Ranking movements Legend: ██ Increase in ranking ██ Decrease in ranking — = Not ranked RV = Received votes
Week
Poll: Pre; 1; 2; 3; 4; 5; 6; 7; 8; 9; 10; 11; 12; 13; 14; Final
AP: 25; RV; 25; 24; —; —; RV; 24; —; —; RV; RV; 20; 18; 20; 24
Coaches: RV; RV; 24; 22; RV; RV; RV; 23; RV; RV; RV; 23; 19; 17; 17; 22
CFP: Not released; —; 22; 16; 17; 16; 17; Not released

==Game summaries==

===Utah State===

- Source: Box Score

The Hawkeyes' season opener was the first matchup in the series since a 48–7 win in 2002. It was also the first Iowa career start for Cade McNamara who threw for 191 yards and two touchdowns to start out the year 1–0.

| Statistics | USU | IOWA |
|---|---|---|
| First downs | 19 | 17 |
| Total yards | 329 | 284 |
| Rushing yards | 116 | 88 |
| Passing yards | 213 | 196 |
| Turnovers | 1 | 0 |
| Time of possession | 27:48 | 32:12 |

| Team | Category | Player | Statistics |
| Utah State | Passing | Cooper Legas | 32/48, 213 yards, TD, INT |
| Rushing | Rahsul Faison | 7 carries, 59 yards |
| Receiving | Terrell Vaughn | 12 receptions, 93 yards, TD |
| Iowa | Passing | Cade McNamara | 17/30, 191 yards, 2 TD |
| Rushing | Kaleb Johnson | 19 carries, 63 yards, TD |
| Receiving | Luke Lachey | 7 receptions, 73 yards |

| Team | 1 | 2 | 3 | 4 | Total |
|---|---|---|---|---|---|
| Aggies | 0 | 3 | 3 | 8 | 14 |
| • No. 25 Hawkeyes | 14 | 3 | 0 | 7 | 24 |

===at Iowa State===

- Source: Box Score

The Hawks avenged last season's 10–7 defeat by collecting their sixth straight victory at Jack Trice Stadium, earning Kirk Ferentz his 200th collegiate career win.
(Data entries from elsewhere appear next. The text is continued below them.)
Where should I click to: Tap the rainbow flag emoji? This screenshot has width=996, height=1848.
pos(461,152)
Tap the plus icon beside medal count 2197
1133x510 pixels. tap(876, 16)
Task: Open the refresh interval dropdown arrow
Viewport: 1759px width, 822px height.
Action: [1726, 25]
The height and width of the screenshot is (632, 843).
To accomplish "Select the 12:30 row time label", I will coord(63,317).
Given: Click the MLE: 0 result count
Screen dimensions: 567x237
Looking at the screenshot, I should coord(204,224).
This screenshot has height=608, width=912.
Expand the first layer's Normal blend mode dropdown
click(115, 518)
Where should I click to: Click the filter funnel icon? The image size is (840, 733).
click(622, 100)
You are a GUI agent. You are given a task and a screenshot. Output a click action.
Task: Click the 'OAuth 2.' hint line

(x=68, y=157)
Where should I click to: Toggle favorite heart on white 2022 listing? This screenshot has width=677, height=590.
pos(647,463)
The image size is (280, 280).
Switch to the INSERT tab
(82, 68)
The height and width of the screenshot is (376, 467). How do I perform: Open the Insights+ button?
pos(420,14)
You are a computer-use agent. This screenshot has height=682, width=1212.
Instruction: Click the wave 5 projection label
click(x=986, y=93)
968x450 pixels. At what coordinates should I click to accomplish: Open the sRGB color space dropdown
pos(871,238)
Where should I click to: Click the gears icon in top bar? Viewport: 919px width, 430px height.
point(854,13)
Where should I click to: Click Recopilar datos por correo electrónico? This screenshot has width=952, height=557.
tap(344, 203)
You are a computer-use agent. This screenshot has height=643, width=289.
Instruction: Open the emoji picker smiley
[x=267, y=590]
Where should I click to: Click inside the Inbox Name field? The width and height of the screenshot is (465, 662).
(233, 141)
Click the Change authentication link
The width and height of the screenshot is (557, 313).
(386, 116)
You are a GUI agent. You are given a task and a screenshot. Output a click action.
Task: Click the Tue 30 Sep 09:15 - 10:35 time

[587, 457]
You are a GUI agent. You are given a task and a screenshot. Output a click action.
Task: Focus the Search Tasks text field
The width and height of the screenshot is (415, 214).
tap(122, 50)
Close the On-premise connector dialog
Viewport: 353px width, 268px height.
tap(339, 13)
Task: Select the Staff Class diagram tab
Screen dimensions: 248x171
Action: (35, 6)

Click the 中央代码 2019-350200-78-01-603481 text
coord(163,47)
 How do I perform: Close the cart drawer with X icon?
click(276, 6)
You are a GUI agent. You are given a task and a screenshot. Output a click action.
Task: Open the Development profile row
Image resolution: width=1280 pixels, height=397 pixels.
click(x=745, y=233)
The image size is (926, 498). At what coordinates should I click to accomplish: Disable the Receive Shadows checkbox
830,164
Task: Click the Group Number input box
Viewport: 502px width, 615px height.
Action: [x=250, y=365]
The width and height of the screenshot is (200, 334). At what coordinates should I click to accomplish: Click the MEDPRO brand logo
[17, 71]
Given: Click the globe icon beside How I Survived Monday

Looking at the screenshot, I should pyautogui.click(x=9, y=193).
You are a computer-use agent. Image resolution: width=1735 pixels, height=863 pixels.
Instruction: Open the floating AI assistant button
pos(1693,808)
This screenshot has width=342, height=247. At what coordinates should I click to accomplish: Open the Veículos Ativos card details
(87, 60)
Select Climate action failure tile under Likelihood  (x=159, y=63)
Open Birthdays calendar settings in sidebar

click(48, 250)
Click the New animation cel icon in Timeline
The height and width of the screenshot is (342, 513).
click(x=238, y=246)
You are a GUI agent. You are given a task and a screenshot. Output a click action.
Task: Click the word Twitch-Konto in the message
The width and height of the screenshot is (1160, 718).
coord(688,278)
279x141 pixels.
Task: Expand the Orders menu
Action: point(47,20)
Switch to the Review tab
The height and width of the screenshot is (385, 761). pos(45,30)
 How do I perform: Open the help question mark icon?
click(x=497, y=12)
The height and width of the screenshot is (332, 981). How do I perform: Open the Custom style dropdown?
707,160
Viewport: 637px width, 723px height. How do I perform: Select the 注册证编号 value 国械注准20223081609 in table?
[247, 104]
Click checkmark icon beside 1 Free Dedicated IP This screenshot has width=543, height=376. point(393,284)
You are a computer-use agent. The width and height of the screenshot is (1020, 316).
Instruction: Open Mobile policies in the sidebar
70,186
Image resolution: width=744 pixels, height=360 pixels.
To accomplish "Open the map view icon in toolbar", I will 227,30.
| Statistics | IOWA | IOWA ST |
|---|---|---|
| First downs | 9 | 19 |
| Total yards | 235 | 290 |
| Rushing yards | 112 | 87 |
| Passing yards | 123 | 203 |
| Turnovers | 1 | 1 |
| Time of possession | 26:30 | 33:30 |

| Team | Category | Player | Statistics |
| Iowa | Passing | Cade McNamara | 12/21, 123 yards, INT |
| Rushing | Jaziun Patterson | 10 carries, 86 yards, TD |
| Receiving | Luke Lachey | 3 receptions, 58 yards |
| Iowa State | Passing | Rocco Becht | 23/44, 203 yards, TD, INT |
| Rushing | Cartevious Norton | 21 carries, 59 yards |
| Receiving | Jayden Higgins | 8 receptions, 95 yards, TD |

| Team | 1 | 2 | 3 | 4 | Total |
|---|---|---|---|---|---|
| • Hawkeyes | 3 | 14 | 3 | 0 | 20 |
| Cyclones | 0 | 3 | 0 | 10 | 13 |

===Western Michigan===

- Source: Box Score

The Hawkeyes evened the all-time series (2–2), building on the 59–3 victory in 2013. A blocked punt in the third quarter that resulted in a safety proved to be the turning point in cementing Iowa's upper hand. After trailing 10–7 in the second quarter, the Hawks scored the final 34 points of the game.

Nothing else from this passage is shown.